For a few months, discussions took place with the founding partners to negotiate who would do what and how. The result was for two of the founding partners - Michael Diehl and Philippe Latorre - to become senior advisors and sell their shares to Parier and Masson, while the other founding partner Charles Diehl moved to the role of chair. “We presented this plan to our LPs, who voted on it unanimously, and then it was all signed and paid for,” says Parier.

Key commonalities

In both the Silverfleet and Activa cases, the need for due process, and communicating clearly and at the right time to LPs was vital for plans’ success.

Both firms established open internal processes, whereby any team member wishing to take on leadership was able to put their name forward. And both GPs ensured fairness by putting plans forward to be voted on – first by the team itself, and once agreed upon, to LPs.

“We explained to our investors that in five months’ time, leadership would be handed over, with a two year interim process,” explains Whiley, who adds that there were some initial questions and reactions from the investor base, such as if the negotiations had caused any upset, if there were other reasons behind the succession such as illness or a breakdown in the team’s relationship. “After explaining the reasons, they were all very happy,” adds Whiley.

Activa’s experience was similar. “We were very eager to do something smooth; something friendly, and be able to collectively stand in front of our LPs and make it clear that we’re doing this together,” says Parier.

Internal guide

Given the highly individual nature of determining succession plans for PE and VC houses, it is not a topic where advice can easily be sought.

For Activa, few people outside of the organisation knew about the process, let alone were asked for help. “We carefully looked at what was happening in other firms. We had some informal discussions with very close friends, where we sounded out ideas, but we decided to keep it internal,” says Parier.

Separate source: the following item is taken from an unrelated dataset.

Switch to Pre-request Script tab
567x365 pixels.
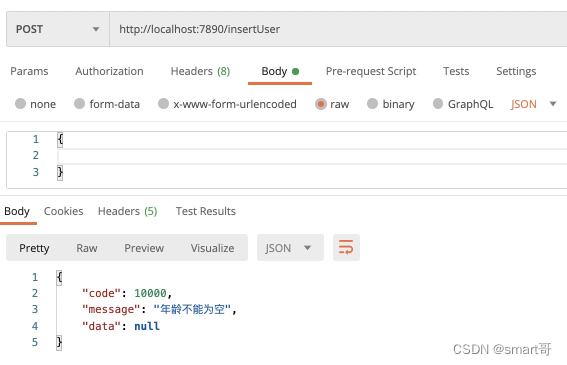pos(371,72)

For Silverfleet, some guidance was found close to home. “On a very informal basis, I checked in with CEOs and chairs of previous portfolio companies about their learnings. That was great, and brought about some excellent lessons, one of which is that succession is a chance for change; an opportunity to see if we can improve and be better,” says Whiley.

There was one other external party able to help Silverfleet: “For many years we had worked with a head-hunter who had carried out some psychological profiling with us. We spoke to him about if there were any risks. It was useful to speak to some third parties and ask if there was anything to watch out for; anything in our characters that might inadvertently come out,” adds Whiley.

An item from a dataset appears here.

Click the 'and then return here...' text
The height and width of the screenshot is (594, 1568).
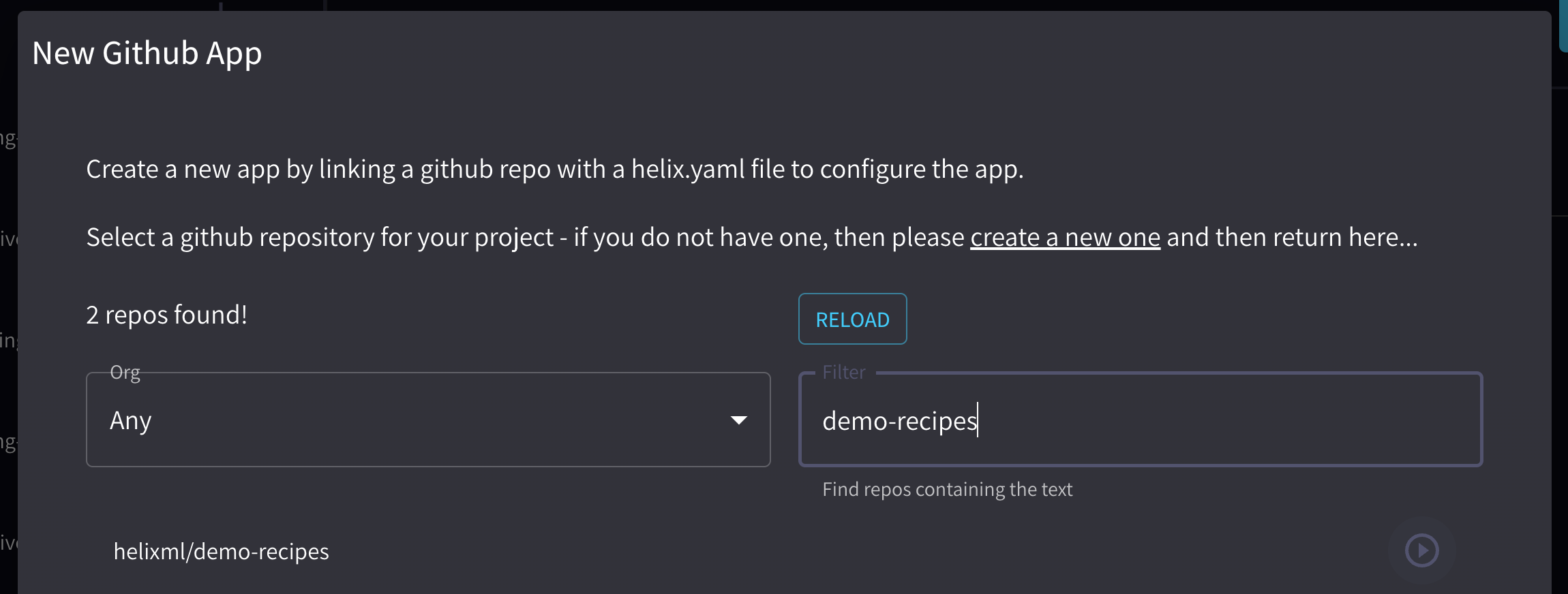point(1292,238)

Succession planning and firm culture are two sides of the same coin. Those firms with a culture of long-term success, of clearly understanding their fiduciary duty to investors are far more likely to experience much smoother processes. For houses dependent on key founding members, who dictate investment strategy, execution and investor relations, deciphering how to safely pass that on to the new generation – and working out who the leadership is – will likely be more challenging.

Thankfully, regardless of the firm’s culture or particular situation, there are some common threads running through all succession plans: ensuring the process is as open and fair as possible; only communicating plans to LPs when there is a substantial plan in place; and seeking advice only from those who know the team well.